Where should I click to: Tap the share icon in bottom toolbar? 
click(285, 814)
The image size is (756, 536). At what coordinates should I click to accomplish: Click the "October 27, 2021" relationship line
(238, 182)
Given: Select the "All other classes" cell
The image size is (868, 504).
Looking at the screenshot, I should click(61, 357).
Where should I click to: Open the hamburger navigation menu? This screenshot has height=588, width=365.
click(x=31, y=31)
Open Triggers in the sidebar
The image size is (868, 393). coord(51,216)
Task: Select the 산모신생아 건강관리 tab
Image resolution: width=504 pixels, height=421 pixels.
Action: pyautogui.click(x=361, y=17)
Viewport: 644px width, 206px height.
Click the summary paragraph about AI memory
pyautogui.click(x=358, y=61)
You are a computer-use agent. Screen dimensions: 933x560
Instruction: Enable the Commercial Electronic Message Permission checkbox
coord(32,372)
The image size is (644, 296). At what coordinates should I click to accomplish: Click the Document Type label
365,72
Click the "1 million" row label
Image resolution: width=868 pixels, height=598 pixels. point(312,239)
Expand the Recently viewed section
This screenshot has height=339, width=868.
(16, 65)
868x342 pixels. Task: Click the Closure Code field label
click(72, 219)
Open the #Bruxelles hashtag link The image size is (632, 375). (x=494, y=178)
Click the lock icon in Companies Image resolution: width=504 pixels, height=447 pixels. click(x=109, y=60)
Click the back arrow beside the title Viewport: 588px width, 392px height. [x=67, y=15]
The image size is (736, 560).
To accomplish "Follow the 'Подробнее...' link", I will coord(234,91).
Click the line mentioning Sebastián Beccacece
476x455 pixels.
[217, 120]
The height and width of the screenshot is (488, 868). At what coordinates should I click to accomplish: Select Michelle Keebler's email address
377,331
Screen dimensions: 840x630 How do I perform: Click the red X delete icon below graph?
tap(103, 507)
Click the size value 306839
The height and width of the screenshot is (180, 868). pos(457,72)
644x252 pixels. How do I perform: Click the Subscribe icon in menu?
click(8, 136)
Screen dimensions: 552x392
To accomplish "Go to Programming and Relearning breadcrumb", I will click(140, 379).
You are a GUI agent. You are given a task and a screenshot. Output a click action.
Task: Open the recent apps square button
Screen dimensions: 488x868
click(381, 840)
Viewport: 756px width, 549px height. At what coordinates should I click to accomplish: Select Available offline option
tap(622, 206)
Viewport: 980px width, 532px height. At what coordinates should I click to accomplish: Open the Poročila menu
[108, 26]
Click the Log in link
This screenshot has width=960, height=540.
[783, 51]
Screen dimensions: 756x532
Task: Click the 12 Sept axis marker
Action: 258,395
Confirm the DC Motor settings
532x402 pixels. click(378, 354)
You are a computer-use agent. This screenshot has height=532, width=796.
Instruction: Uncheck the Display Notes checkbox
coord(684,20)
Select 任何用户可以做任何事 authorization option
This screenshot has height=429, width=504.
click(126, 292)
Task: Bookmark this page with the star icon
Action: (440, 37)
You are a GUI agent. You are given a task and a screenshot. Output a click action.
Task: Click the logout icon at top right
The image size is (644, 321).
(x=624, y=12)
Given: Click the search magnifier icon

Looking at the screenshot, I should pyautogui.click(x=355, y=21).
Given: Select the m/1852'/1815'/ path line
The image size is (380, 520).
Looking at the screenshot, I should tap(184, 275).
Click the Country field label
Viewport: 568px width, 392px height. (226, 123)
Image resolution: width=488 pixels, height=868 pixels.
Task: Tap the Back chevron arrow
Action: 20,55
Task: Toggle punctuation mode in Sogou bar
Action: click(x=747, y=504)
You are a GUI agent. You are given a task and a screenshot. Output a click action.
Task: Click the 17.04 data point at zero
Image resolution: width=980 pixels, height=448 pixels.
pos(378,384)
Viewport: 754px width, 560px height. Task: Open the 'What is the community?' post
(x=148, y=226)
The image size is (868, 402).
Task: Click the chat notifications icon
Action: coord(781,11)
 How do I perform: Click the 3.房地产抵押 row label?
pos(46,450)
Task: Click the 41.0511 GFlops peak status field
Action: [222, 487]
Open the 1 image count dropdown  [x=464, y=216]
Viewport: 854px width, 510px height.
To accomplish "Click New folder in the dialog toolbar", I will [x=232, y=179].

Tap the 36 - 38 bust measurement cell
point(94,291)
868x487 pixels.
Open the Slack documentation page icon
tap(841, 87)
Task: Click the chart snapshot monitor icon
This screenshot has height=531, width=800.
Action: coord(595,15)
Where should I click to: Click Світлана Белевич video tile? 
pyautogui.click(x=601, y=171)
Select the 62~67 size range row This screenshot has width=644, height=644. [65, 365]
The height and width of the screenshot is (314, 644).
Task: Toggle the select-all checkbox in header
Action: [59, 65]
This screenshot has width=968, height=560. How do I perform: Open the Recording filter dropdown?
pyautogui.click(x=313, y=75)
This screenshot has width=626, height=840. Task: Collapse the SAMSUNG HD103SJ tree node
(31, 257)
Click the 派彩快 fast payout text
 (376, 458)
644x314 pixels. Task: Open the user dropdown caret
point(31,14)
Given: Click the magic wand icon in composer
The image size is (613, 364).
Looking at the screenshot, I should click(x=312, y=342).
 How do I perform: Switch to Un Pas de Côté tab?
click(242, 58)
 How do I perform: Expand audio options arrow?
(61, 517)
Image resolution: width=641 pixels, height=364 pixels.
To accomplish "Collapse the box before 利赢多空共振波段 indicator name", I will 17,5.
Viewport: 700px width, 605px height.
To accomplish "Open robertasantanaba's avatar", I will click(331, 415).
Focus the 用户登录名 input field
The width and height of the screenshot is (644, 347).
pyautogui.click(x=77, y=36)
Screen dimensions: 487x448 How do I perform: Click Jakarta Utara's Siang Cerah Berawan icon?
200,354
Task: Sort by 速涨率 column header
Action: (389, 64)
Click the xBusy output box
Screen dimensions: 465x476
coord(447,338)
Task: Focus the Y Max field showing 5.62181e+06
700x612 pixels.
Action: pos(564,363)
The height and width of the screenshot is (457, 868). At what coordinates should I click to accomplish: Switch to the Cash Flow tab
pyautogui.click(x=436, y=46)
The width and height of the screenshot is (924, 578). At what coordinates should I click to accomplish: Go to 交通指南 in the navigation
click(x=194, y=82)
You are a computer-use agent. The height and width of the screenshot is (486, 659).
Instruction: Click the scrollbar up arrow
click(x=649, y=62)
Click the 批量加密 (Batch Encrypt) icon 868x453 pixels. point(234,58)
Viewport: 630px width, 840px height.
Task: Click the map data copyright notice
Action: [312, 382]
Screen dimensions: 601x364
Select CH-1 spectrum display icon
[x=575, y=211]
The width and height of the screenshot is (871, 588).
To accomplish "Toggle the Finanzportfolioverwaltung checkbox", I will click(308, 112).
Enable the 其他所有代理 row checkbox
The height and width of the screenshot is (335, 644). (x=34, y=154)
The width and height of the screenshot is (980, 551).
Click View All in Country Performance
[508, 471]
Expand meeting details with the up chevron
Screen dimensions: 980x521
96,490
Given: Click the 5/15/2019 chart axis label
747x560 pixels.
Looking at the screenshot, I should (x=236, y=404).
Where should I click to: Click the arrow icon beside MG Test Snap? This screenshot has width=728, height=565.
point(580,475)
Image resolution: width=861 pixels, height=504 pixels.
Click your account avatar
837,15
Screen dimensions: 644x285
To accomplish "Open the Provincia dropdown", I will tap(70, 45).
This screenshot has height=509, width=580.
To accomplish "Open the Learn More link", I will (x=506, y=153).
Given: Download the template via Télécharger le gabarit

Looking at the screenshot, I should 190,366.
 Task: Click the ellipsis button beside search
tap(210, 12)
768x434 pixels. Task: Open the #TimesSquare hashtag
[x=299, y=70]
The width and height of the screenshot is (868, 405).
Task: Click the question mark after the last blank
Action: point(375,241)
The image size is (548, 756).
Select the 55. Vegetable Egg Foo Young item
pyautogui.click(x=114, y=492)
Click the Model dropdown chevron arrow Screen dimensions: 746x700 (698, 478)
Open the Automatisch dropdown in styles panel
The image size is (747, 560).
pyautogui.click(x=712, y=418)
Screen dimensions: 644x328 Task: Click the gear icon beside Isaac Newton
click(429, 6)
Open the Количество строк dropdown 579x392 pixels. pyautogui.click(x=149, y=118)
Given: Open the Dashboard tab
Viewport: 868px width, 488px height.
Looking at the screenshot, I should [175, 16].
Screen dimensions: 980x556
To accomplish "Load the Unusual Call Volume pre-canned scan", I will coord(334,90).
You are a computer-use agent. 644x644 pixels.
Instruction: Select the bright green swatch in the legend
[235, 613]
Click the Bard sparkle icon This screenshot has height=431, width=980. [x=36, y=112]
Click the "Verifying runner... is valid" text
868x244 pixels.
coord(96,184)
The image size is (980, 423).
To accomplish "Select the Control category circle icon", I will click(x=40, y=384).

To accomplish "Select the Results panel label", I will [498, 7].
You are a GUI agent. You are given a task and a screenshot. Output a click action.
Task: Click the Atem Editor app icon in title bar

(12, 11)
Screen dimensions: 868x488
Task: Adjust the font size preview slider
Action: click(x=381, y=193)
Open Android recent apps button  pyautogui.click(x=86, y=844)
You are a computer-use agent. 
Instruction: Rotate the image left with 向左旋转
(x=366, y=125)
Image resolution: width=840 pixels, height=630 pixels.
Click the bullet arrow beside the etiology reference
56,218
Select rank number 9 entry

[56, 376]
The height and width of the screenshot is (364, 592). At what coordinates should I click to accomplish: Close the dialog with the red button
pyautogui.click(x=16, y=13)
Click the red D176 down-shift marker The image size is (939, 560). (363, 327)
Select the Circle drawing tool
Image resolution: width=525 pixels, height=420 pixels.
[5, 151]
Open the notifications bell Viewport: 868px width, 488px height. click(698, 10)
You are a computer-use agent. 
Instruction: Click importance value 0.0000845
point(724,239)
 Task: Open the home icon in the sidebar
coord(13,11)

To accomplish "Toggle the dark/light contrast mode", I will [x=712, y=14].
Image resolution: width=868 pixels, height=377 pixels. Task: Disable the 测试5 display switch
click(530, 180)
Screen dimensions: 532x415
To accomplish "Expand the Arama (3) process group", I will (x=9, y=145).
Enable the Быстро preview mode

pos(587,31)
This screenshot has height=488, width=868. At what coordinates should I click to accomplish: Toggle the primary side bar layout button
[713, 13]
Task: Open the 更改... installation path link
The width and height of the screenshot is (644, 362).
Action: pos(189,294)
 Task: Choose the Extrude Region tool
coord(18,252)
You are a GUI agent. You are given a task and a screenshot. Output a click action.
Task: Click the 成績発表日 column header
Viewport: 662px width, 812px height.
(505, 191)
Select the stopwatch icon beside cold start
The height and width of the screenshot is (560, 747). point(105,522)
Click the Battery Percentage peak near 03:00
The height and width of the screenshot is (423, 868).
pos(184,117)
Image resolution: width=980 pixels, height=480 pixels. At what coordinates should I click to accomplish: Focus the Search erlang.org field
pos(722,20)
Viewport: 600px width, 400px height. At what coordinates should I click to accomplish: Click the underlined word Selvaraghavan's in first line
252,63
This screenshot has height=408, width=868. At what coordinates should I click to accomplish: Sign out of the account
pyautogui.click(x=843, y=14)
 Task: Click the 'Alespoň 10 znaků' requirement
————————
* _ASSIGNED TASK_
Where in the entries does the word "panel" occur? Copy out each line that has it.

* _EXERCISE OUTPUT_
Open the Automatisch dropdown in styles panel
To accomplish "Select the Results panel label", I will [498, 7].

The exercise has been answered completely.